More Details for my time at CandidPartners

I worked at CandidPartners from May 2020 to December 2020. On January 1st, 2021, McKinsey bought CandidPartners, and for the first year (all of 2021),

Client Team background

At CandidPartners, I settled into an existing DevOps team at, a large credit card processing company. It is a "true" DevOps team, meaning they did all the code development, all the automated testing, ran their own Jenkins instance, and ultimately, their deployments to AWS.

Compute Platform

Their platform was C# on .NET, but not ".NET Core". This meant their deployments were to Windows EC2 instances, managed by an Autoscaling Group (ASG), which meant they could scale up and down as needed, without manual intervention.

Database Platform

The databases were MSSQL servers, managed by AWS RDS. There was a cluster in each of two US regions, but data synchronization was not native MSSQL replication. Inter-region replication is handled by a custom TypeScript application that someone else at Candid had written. I made no significant changes to it.

Frontend platform

This client used Cloudfront in a several very innovate ways;

Edge Lambdas to handle cross-region failover and load balancing across regions

Their HTML/CSS/JS static content was handled by Cloudfront, with Edge Lambdas in place to handle cross-region failover, which was pretty robust, but it didn't NEED to fail over very often.

In 2020, Cloudfront released a new feature where the backends could get the client's GPS location added to each request via HTTP Headers .

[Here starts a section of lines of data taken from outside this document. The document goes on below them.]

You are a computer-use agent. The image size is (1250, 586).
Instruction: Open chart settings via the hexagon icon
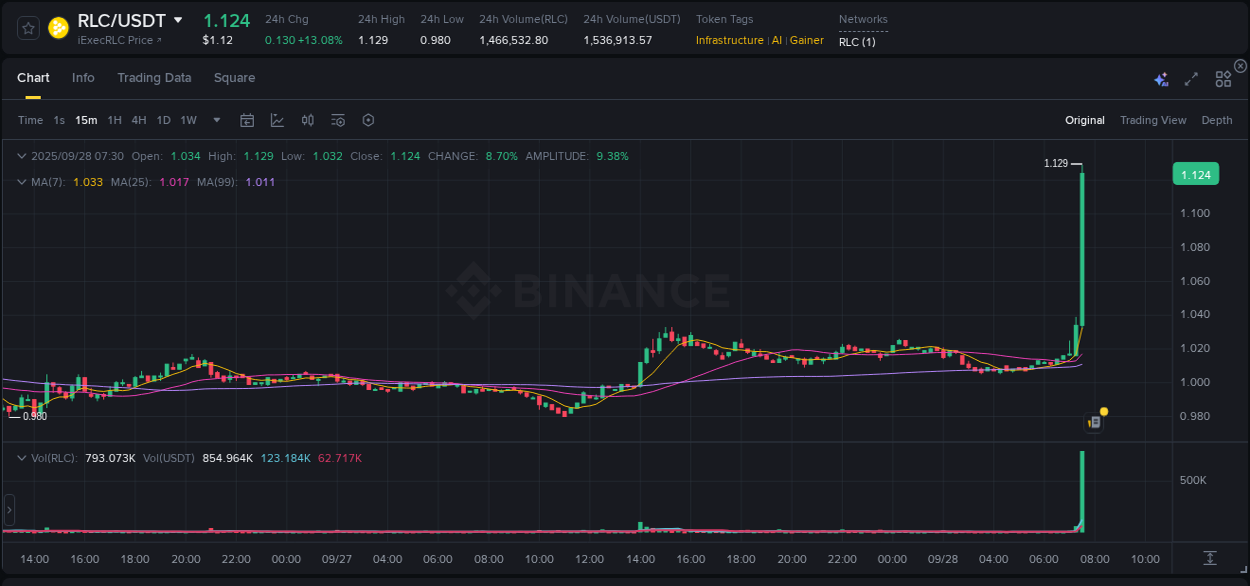[x=368, y=119]
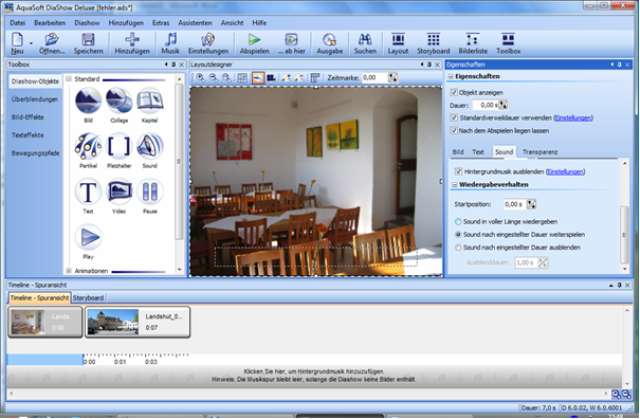Choose the Kapitel object icon
640x419 pixels.
point(150,103)
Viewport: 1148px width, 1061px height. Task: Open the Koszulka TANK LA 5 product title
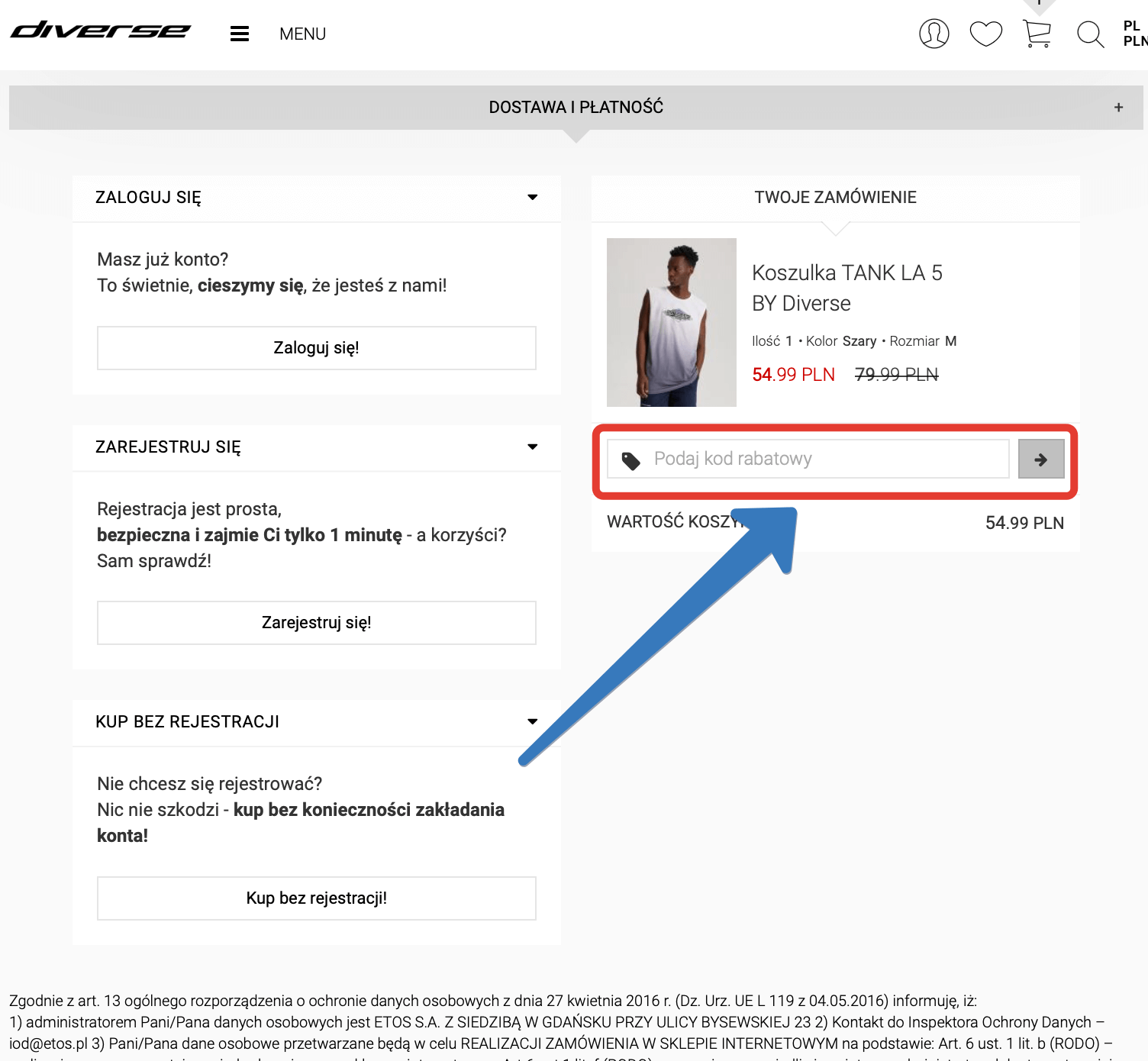(846, 288)
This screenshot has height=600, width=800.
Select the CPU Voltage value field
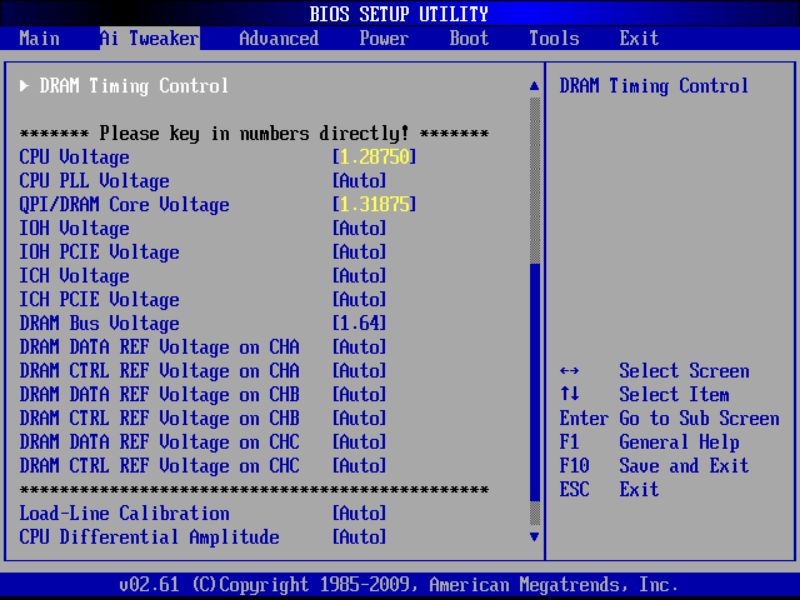[x=371, y=157]
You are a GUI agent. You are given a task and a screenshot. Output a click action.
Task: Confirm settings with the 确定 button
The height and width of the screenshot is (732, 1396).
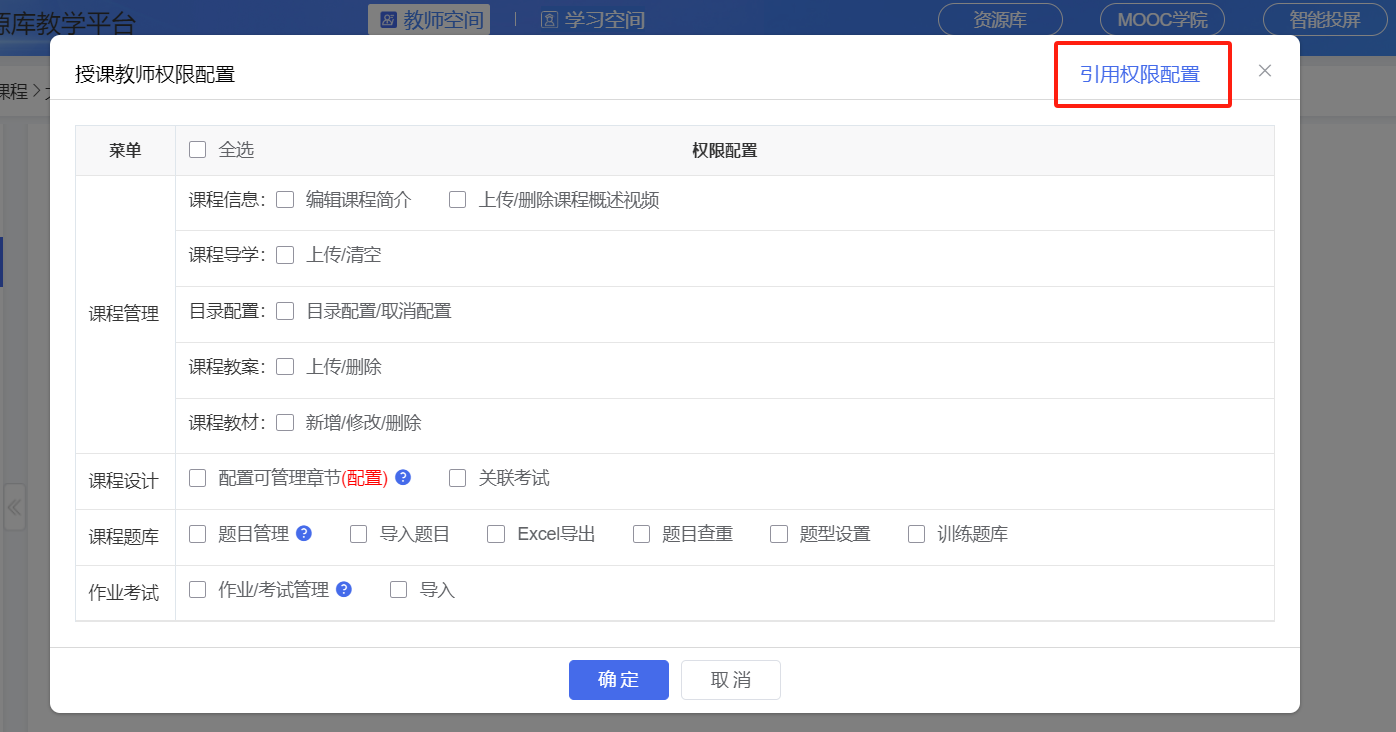(618, 679)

I modified the Edge Lambdas to leverage this new location information from the client terminals, using the Longitude value to force each client to either us-east-1 or us-west-2, depending on their location within the US. I created an SSM Parameter called "US-Meridian", and logic inside the Edge Lambda was essentially:

1    region = 'us-east-1'
2    if (longitude < us_meridian) {
3        region = 'us-west-2'
4    }
5    return region

An odd detail was that even though it was certain that each individual client's physical location (all retail stores, not individuals) was definitely within the continental US, there were occasional requests that would come in with an incorrect European or Asian longitude because CloudFront being a resilient and global network. We still allowed the logic to push those odd requests to east or west, because the application was still able to deal with it correctly. The feature still resulted in a better balancing between regions that what we had before.

This improved and more-deterministic load balancing also helped to minimize occasional problems that happened when the inter-regional replication was behind or down.

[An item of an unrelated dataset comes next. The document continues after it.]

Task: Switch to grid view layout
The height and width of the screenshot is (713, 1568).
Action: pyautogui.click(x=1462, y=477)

Batch-Encrypting CC transactions via AWS Lambda

Another task I was assigned was build a highly parallelized AWS lambda function to encrypt recently-cleared CC transactions as a background task. I took advantage of the fact that Lambda executions CAN last as long as 15 minutes, and wrote it so that one invocation would encrypt thousands of transactions during one run, while monitoring its own execution time, and then do a DB-commit/close when the current execution got to the 14.5 minute mark.

Looking back, I would call that "abusing AWS Lambda to do batch processing", because the AWS Lambda tutorials almost always revolve around one record/request at a time.

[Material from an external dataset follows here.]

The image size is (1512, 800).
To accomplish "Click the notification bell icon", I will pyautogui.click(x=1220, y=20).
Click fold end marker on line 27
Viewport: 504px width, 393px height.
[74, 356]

ELMA (Enterprise Logging Metrics and Analytics)

When I served the Federal Reverse Bank during my time, we built a neat serverless log ingestion product called ELMA (Enterprise Logging Metrics and Analysis) to normalize about 20 different kind of logs. The logs were ingested by some preprocessing lambdas, and written to an Amazon Kinesis stream, with an AWS Kinesis firehose object writing data into an AWS Glue database (which is really S3 underneath). The we used AWS QuickSite to give all users the ability query all log types as if they were in a giant SQL table.